_Given task 1_
In the Iran live-coverage text, reproduce everything from "1725 GMT: The" down to "the Revolutionary Guard.", swapping "detainees" for "prisoners".
_ _ _
China will be under a lot of pressure to recognize the destabilizing impact that a nuclear-armed Iran would have in the [Persian] Gulf, from which they receive a significant percentage of their own supplies....We understand that right now it seems counterproductive to [China] to sanction a country from which you get so much of the natural resources your growing economy needs....[But China] needs to think about the longer-term implications.

1. The White House is not even at the point of agreeing a sanctions package with the US Congress, let alone countries with far different agendas.
2. China is not going to agree tough sanctions in the UN Security Council. Really. Clinton is blowing smoke.
3. About the only outcome of this will be Press TV running a story on bad America threatening good Iran Government.


2250 GMT: Back after a break (Up In The Air is fantastic --- there, I've said it) to find that the reformist Islamic Iran Participation Front has written an open letter to Iran's head of judiciary, Sadegh Larijani, putting a series of questions over the executions of Mohammad Reza Ali Zamani and Arash Ramanipour.

1820 GMT: We've moved our item on the regime's apparent removal of Green from Iran's flag to a separate entry.

1755 GMT: Today's Pot-Kettle-Black Moment. Just came across a discussion on Press TV of a bill, passed in the US House of Representatives, threatening to block "anti-US" television channels.

Don't get me wrong: this is an incredibly stupid measure, although as Professor William Beeman, the most reflective of the three guests notes, it is a symbolic declaration unlikely to become law. However, I have to note that at no point do the words "Internet filtering", "expulsion/imprisonment of journalists", "jamming of satellite signals" (say, of Voice of America Persian or BBC Persian) come up in the conversation, which also includes a Dr Franklin Lamb and a Dr Seyed Mohammad Marandi.

1750 GMT: The Judiciary v. Ahmadinejad. At insideIRAN, Arash Aramesh has a useful summary of the suspension of the publication Hemmat by Iran's judiciary. The twist is that Hemmat, which ran into trouble for running an attack piece against Hashemi Rafsanjani, is a supporter of the Ahmadinejad Government. No surprise then that the President reportedly declared:
I am not very happy with some of the Judiciary’s actions. Someone published a paper and you shut it down. It is the job of a jury to order the closure of publications. We do not agree with such actions and believe that these actions show a spirit of dictatorship.

However, Aramesh does not connect the Hemmat story to the imprisonment of Mohammad Jafar Behdad (see 1230 GMT), an official in the Ministry of Culture and Islamic Guidance, for four months.

1725 GMT: The Latest from Gohardasht Prison. Peyke Iran reports that 300 Ashura detainees are under severe pressure by Ministry of Intelligence agents, demanding confessions of "mohareb" (war against God), in sections controlled by the Revolutionary Guard.
_ _ _
_Given task 2_
Reproduce all of the entries that follow, character for character.
_ _ _
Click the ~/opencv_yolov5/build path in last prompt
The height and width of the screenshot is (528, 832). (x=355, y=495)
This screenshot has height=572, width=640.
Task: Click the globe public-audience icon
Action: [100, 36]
_ _ _
_Result 1_
1725 GMT: The Latest from Gohardasht Prison. Peyke Iran reports that 300 Ashura prisoners are under severe pressure by Ministry of Intelligence agents, demanding confessions of "mohareb" (war against God), in sections controlled by the Revolutionary Guard.

_Result 2_
Click the ~/opencv_yolov5/build path in last prompt
The height and width of the screenshot is (528, 832). (x=355, y=495)
This screenshot has height=572, width=640.
Task: Click the globe public-audience icon
Action: [100, 36]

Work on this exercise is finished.